Among the beneficiaries will be people in remote areas, especially the elderly, for whom care will increasingly be delivered from afar, says Skrinar. Digital health will also lead to the creation of strategically placed healthcare clinics, serving as medical hubs.
The key to making this all work is interoperability, the ability of health information technology (HIT) systems to share patient information with each other, even if they’re dealing with multiple institutions that normally wouldn’t do so. Interoperability is part of what athenahealth is trying to facilitate. “For the last eight years we’ve been trying to get hospitals to connect to our clients, our medical groups,” says Bush, “so that the doctor can survey and see and track patients wherever they go.” But many healthcare systems don’t want to share information because it makes it easier for patients to seek care outside their walls, creating a potential loss of revenue. They’re not anxious to break down the silos.
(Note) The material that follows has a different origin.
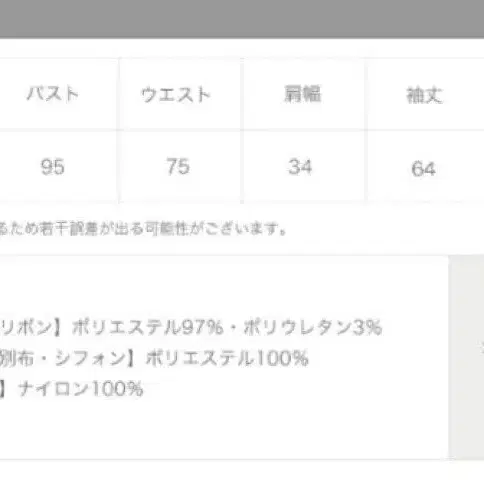Click the light gray side panel on right

point(466,357)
The federal government, via the rules of Obamacare and other means, is pushing for interoperability, though with a somewhat hands-off approach, says Deloitte’s Solomon. “They don’t want to regulate everything, but they do have tools at their disposal to make people do things. If providers get the message from the government that they need to focus on this, they will, even without a law being passed.”
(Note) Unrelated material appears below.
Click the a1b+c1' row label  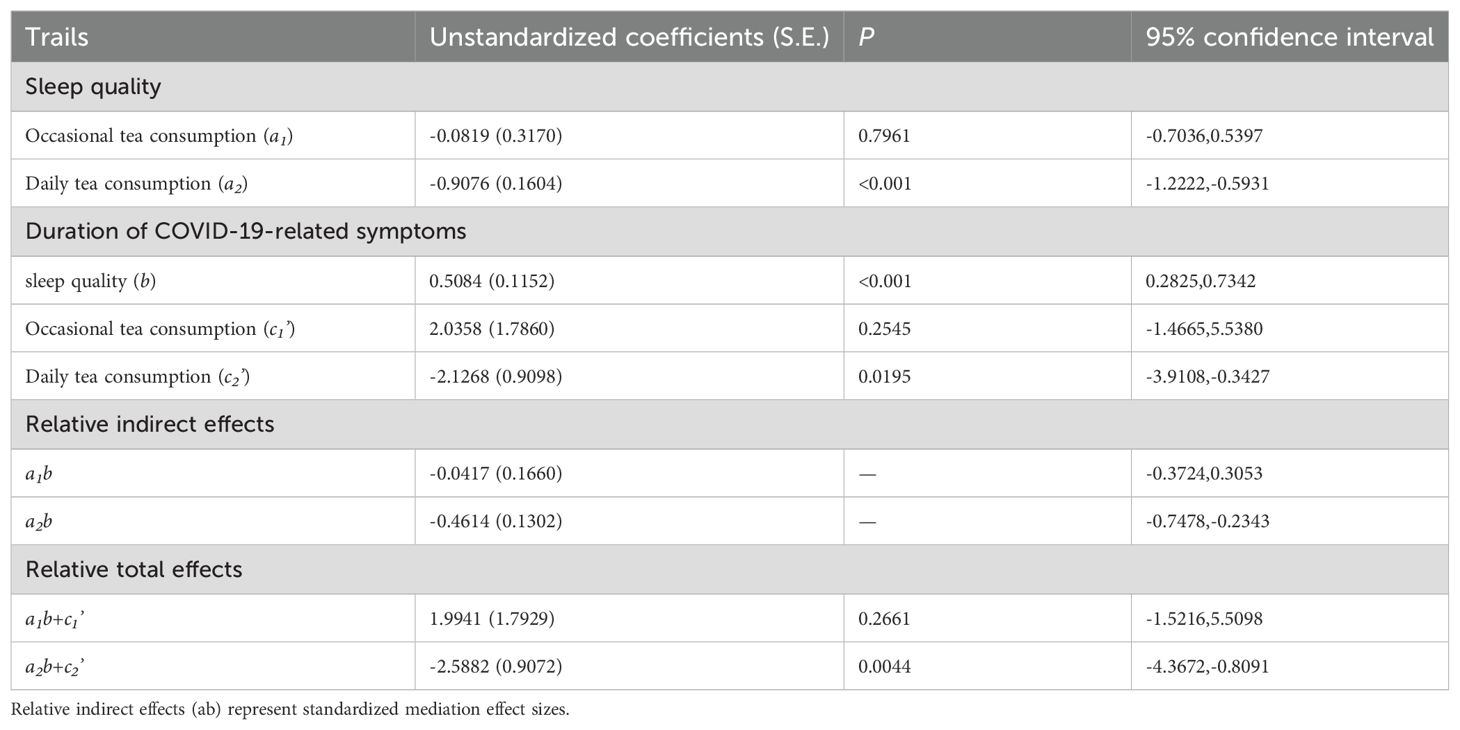coord(60,618)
However, he adds, “We’re very far away from a time when consumers own their healthcare records.”
For Bush, the patient outcome is greatly improved when information is shared—when it is liquid—allowing the individual to be at the center of the process and decide where they want to be treated. What Bush calls the “shopping doctor” would have the ability to access patient information at the point of care, and follow patients wherever they go. In such a future it won’t matter who employs a physician or where care is delivered. Doctors would be free to become their own companies and access the information and tools they need through HIT systems. It would be a new business model for doctors.
“When doctors start to understand this, they’ll get demanding,” opines Bush. “And as they get demanding, hospitals and specialists will “product manage”—embrace new technology—in order to keep and gain the business.”
Doctors will ask more of hospitals, and patients will expect more from doctors—to the benefit of all. “Many medical practitioners are demanding that hospitals connect to athenahealth so that their patients can be tracked and monitored,” says Bush. “Some hospitals resist this, but doctors are telling them they won’t send patients to systems that don’t connect. It becomes a kind of diplomatic engagement in which we’re the ambassador, bringing different parties together. And I think that’s sensational.”